Ribuan buruh yang tergabung dalam Serikat Pekerja Seluruh Indonesia melakukan aksi didepan Istana Negara, Rabu (28/10/2015). Dalam aksinya para buruh SPSI menolak disahkannya Rancangan Peraturan Pemerintah (RPP) Pengupahan dan para buruh yang dari berbagai daerah diantara, (Karawang, Bekasi, Bandung, Purwakarta, Sumedang dan Sukabumi).

Jakarta, Aktual.com – Pembahasan Rancangan Peraturan Pemerintah (RPP) tentang Kepemilikan Asing pada Perusahaan Perasuransian cukup ramai dibahas antara Menteri Keuangan Sri Mulyani Indrawati dan Komisi XI.

Sikap DPR seolah meradang, sebab Menkeu sendiri akan meregulasi kepemilikan asing di sektor perasuransian maksimal 80 persen. Sikap Menkeu ini dianggap sangat liberal, padahal kebijakan itu belum tentu menguntungkan pihak Indonesia.

“Saya pertanyakan, bagaimana segmen keberpihakan pemerintah soal segemen asuransi ini? Karena dengan ini (kepemilikan sahan) intinya kita kan jual lapak, tapi kita Indoneisa itu dapat apa? Ini sangat liberal,” tandas Anggota Komisi XI DPR, Jhon Erizal, di Gedung DPR/MPR, Jakarta, Senin (17/4).

Pasalnya, kata dia, soal asuransi ini, kalau itu untuk asuransi jiwa maka orangnya adalah orang Indonesia. Sedang untuk asuransi kerugian, maka asetnya adalah milik Indoneda.

“Jadi objeknya adalah orang Indonesia, kenapa harus mayoritas asing itu sampai 80 persen? Kalau pun mau mayoritas kan bisa 51 persen dari asing dan lokalnya 49 persen,” kecam politisi PAN itu.

Menurutnya, kalau alasan kepemilikan asing yang besar itu bisa antisipasi dari krisis, hal itu pun masih diperdebatkan.

“Kita bisa cek bagaimana pelaku asuransi mereka selam ini. Jangan sampai mayoritas asing, tapi saat krisis apakah bisa dana mereka yang tanggung? Karena bisa saja dananya itu nantinya akan disimpan di luar. Seperti di AS pun, saat krisis malah ada bail out juga. Bukan dari pemilik asuransinya,” tandas dia.

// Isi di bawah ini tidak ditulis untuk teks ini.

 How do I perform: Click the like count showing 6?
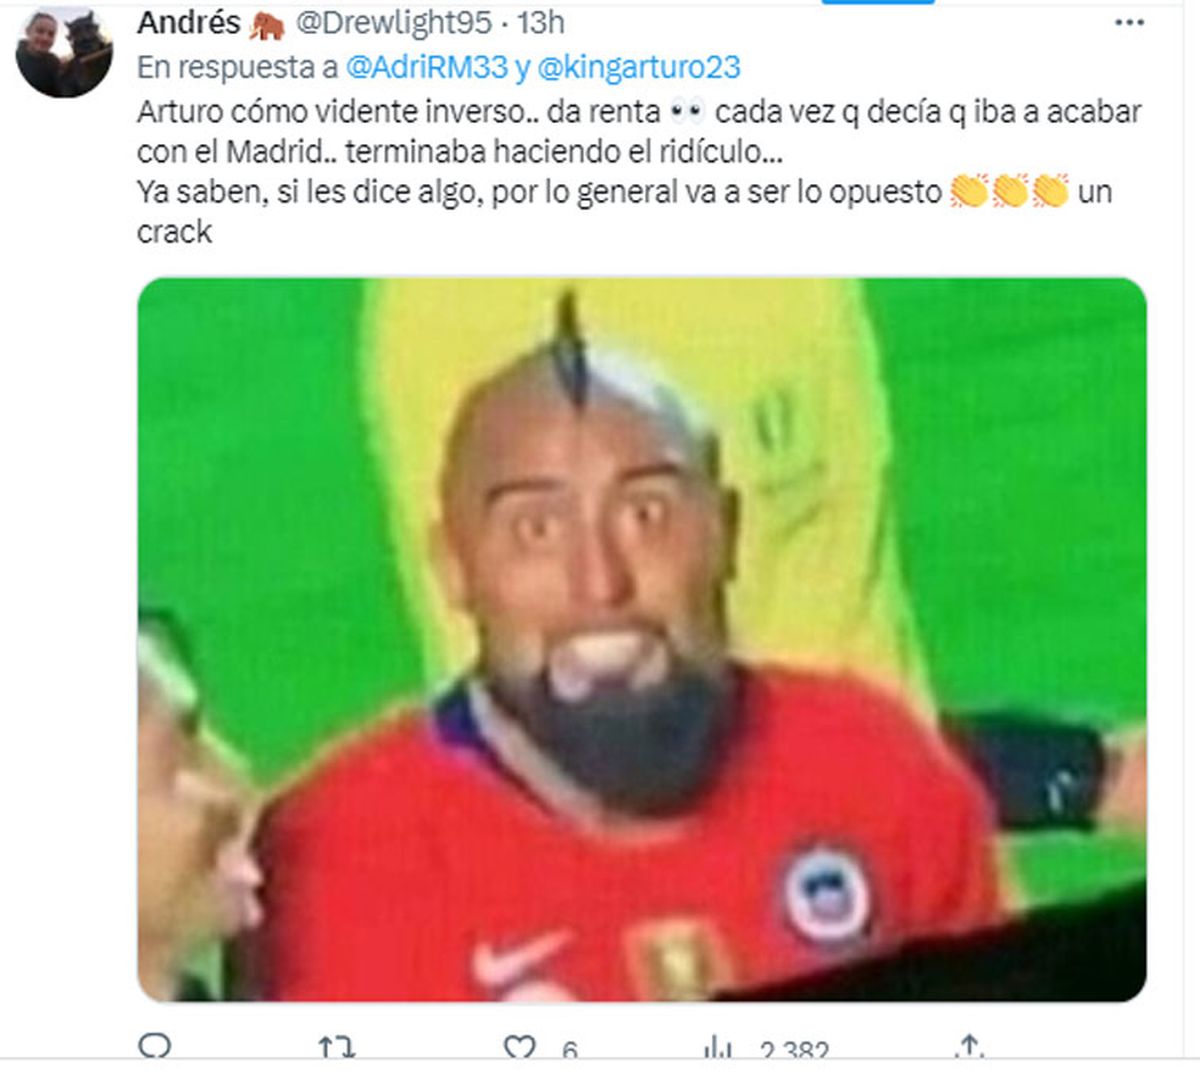point(569,1050)
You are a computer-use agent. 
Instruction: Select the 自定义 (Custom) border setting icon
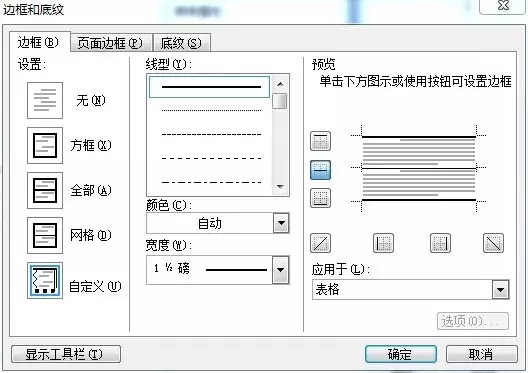coord(45,280)
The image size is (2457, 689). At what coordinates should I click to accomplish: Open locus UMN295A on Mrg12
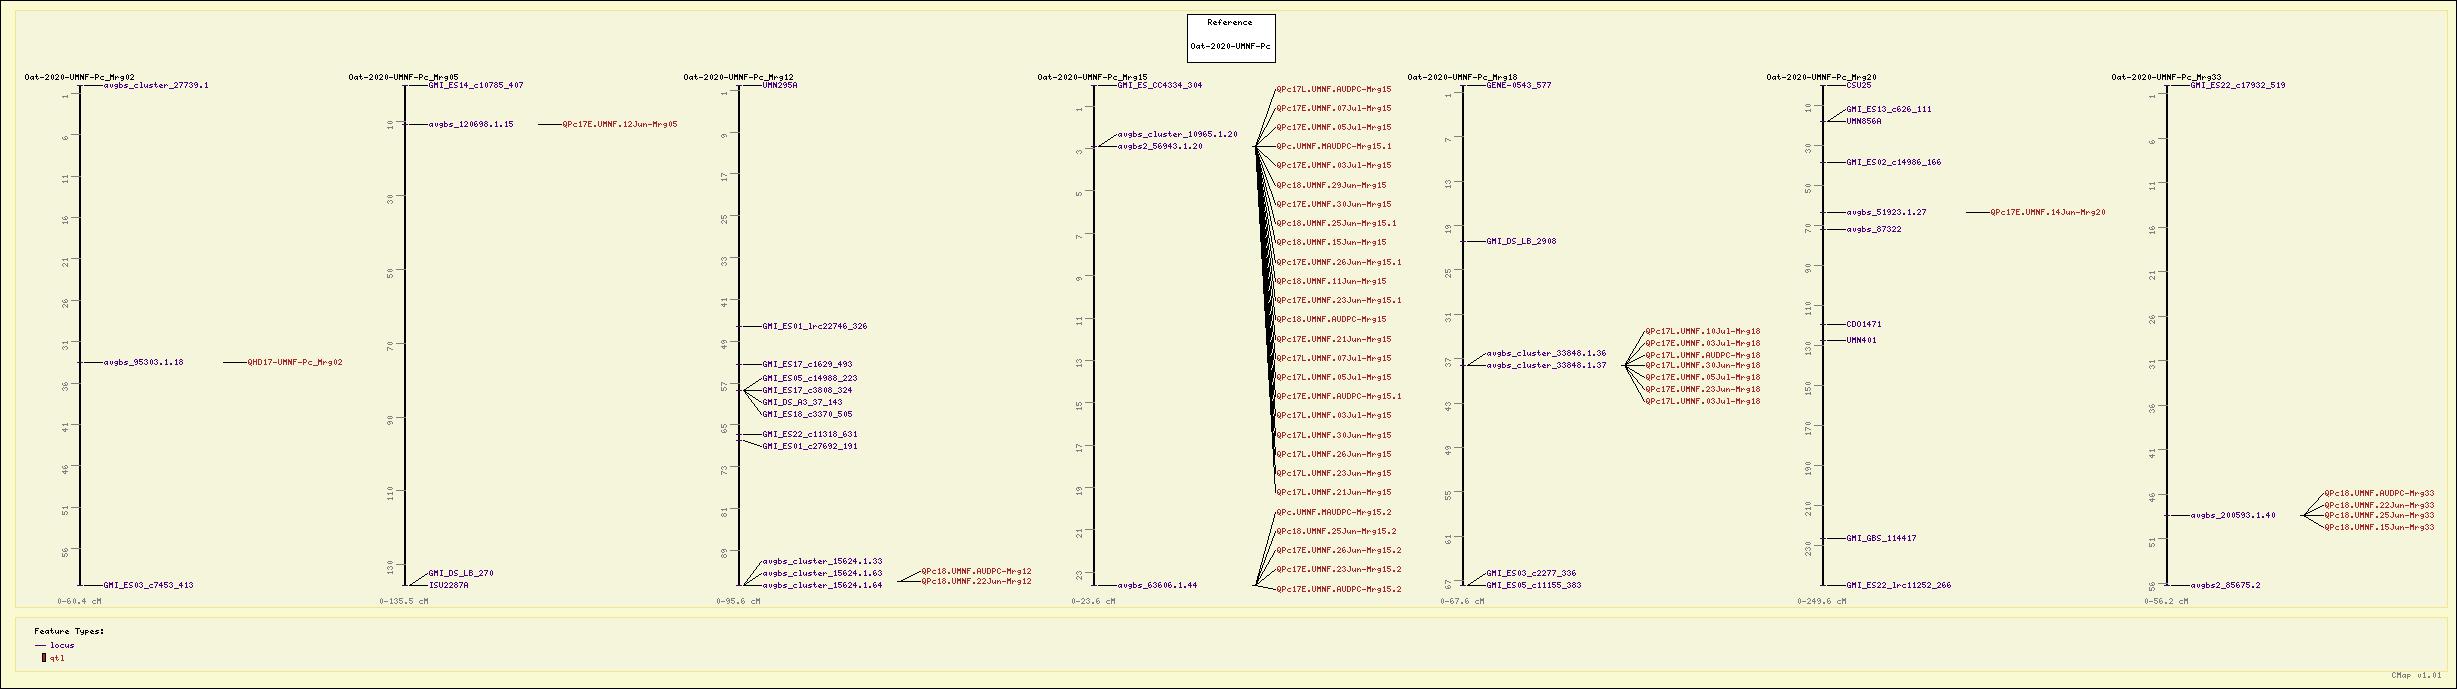pyautogui.click(x=780, y=86)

Sedang Anggota Komisi XI lainnya, Maruarar Sirait meyebut, melihat dari program tax amnesty kemarin, tenyata masih banyak dana yang tidak bisa dibawa ke dalam negeri.

“Jadi, kalau pun sampai 80 persen, dananya bisa saja disimpan di luar negeri. Karena ekpektasi saya tinggi terhadap hal ini, sehingga policy-nya harus berimbang,” tandas dia.

Untuk itu, dia minta jangan sampai kebijakan ini terburu-buru. Bisa sampai 2-3 bulan lagi baru disahkan regulasi ini.

“Agar mereka tertarik, makanya Ibu (Menkeu) bisa kombinasikan penjelasannya. Sehingga policy berimbang. Karena, Anda sendiri belum bisa simpulkan, kenapa industri ini sudah bagus? Saya rasa butuh 2-3 bulan lagi sebelum jadi PP,” tandasnya.

Di tempat yang sama, Menkeu ngotot kebijakan ini nantinya bisa sampai 80 persen kepemilikan sahamnya di industri asuransi. Menkeu mengacu ke kasus kebangkrutan PT Bumi Putera yang kekuarangan modal. Nantinya kalau asing kuat, maka kalau ada krisis pun pemilik asing itu yang bertanggung jawab.

“Pemerintah anggap perlu dipertahankan (kepemilikan saham) maksimal 80 persen karena dua alasan. Pertama dari aturan sebelumnya yang membolehkan selama ini sudah 80 persen,” jelad Menkeu.

Dan kedua, kata dia, kemampuan untuk kelola risiko krisis, sehingga bisa mengundang pihak asing agar. Terlibat dalam penyelesaian krisis agar lebih menuntungkan bangsa Indonesia. “Sehingga nantinya ada mekansime (penyelesaian krisis) dengan skema bailin bukan lagi bailout,” ujar dia.